Thursday, May 10, 2018

On Failure

All my life I have been afraid to try anything that I wasn't certain that I would be perfect at on the first try. If I tried and failed I would blame it on someone/something else. If it got too hard, I quit. It was that simple. If I wasn't the best immediately, there wasn't any point in me doing it. My parents tried to convince me otherwise, but I thought I knew better. As I've gotten older I've learned that no one is the best at everything on the first try, sometimes they might never be the best, but that doesn't mean they shouldn't do it. That I shouldn't do it.

Failure, to me, was a fatal error that would cause the world to come crashing down around me.  I would get so concerned with all the ways that things could go wrong and what the possible results of that were that I never took the time to look at what could go right. Failure was a sign that I wasn't good enough and would never be good enough. It was an opportunity to open myself up to ridicule. There's a lot of things I never tried when I was younger, simply because I was afraid to fail.

I'm older now, and working on becoming wiser, and am pushing myself in ways that I never thought were possible before. I started a career in an industry I knew nothing about, and with the very real possibility that I might fail. I'm about 2 months in now and I'm so far outside of my comfort zone that there's no safety line long enough to reel me back in; I've never felt better in my life. I'm challenged every day and have small failures on a daily basis. But I'm learning to view those moments not as failures but as opportunities to learn and grow. I've learned that if I've never failed, then I've never really tried.
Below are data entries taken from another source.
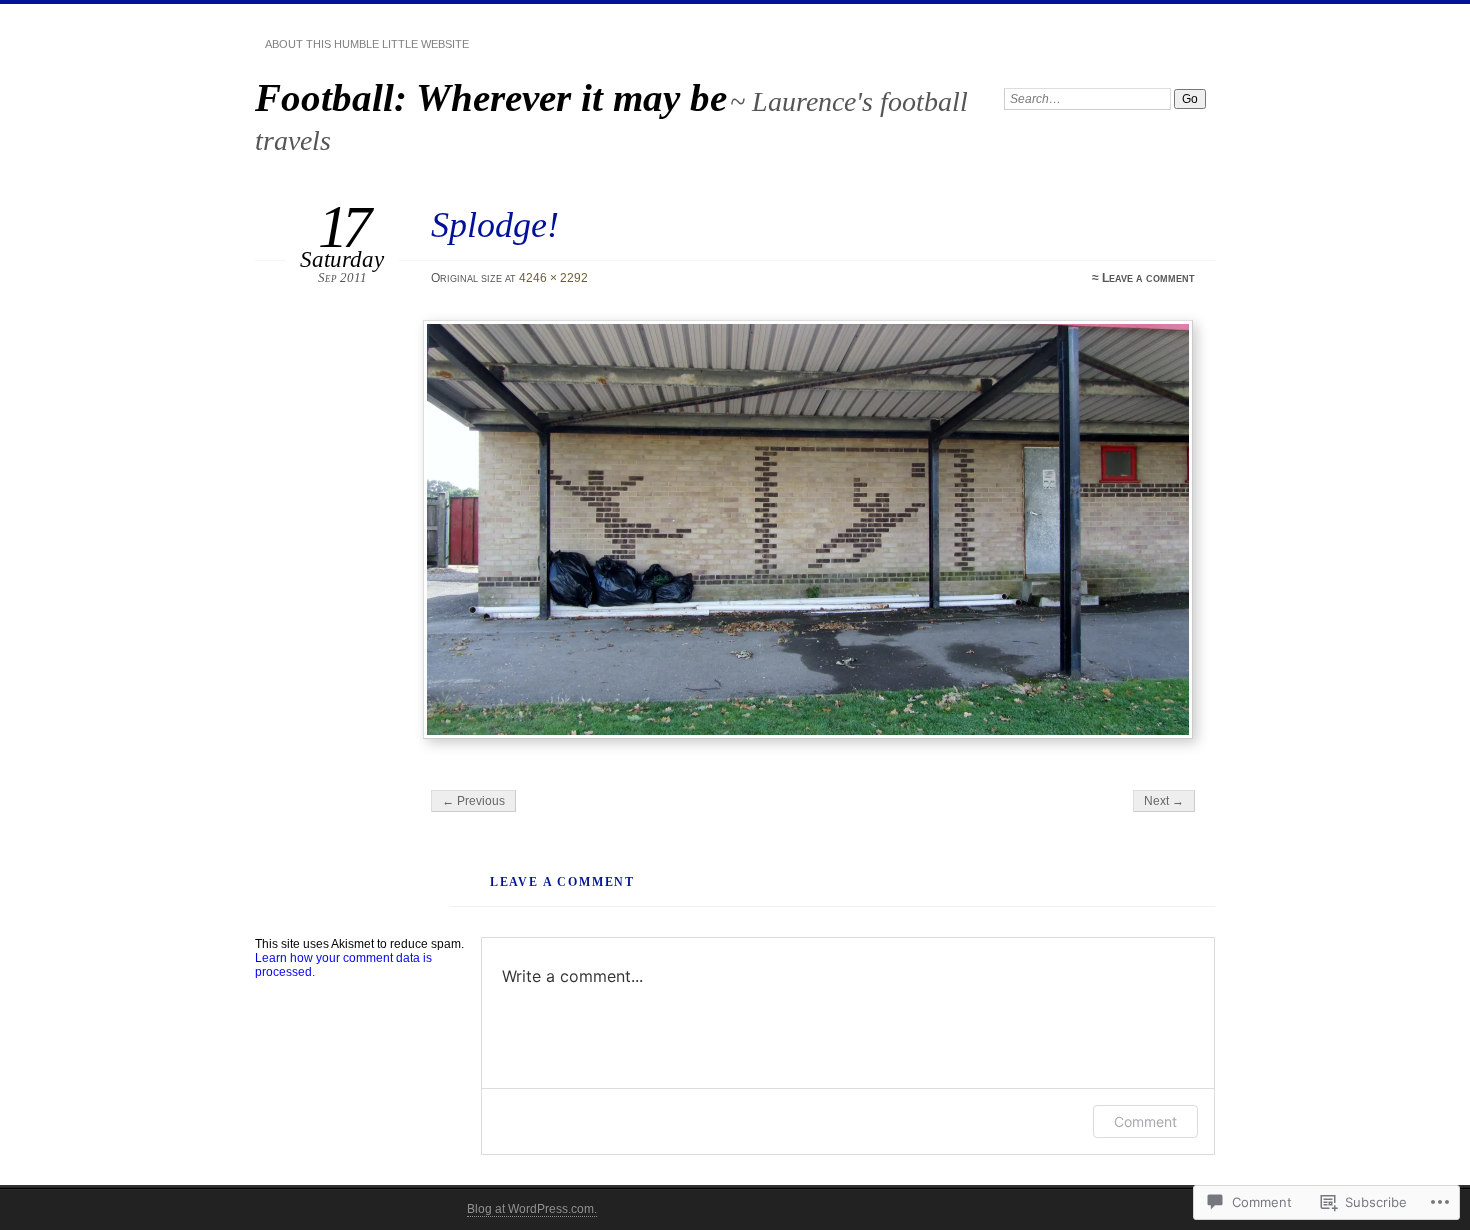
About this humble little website (367, 44)
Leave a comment (1148, 278)
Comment (1145, 1121)
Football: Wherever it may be (491, 97)
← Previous (473, 801)
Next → (1164, 801)
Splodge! (495, 224)
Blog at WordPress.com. (532, 1209)
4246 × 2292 (553, 278)
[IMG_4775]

Albert Einstein once said, "Failure is Success in progress." I never was able to see it before, but every day I'm finding my failures and turning them into lessons instead of judgments. I'm not perfect, I never will be, and the only one who has ever expected that of me is myself. I would be lying if I said that I'm always looking on the bright side of my shortcomings, it's a work in progress just like everything else in life, but I work hard every day to be a better person than the day I was before and slowly but surely I move forward towards a better version of myself.

I'm not a "Failure" I'm just "In Progress".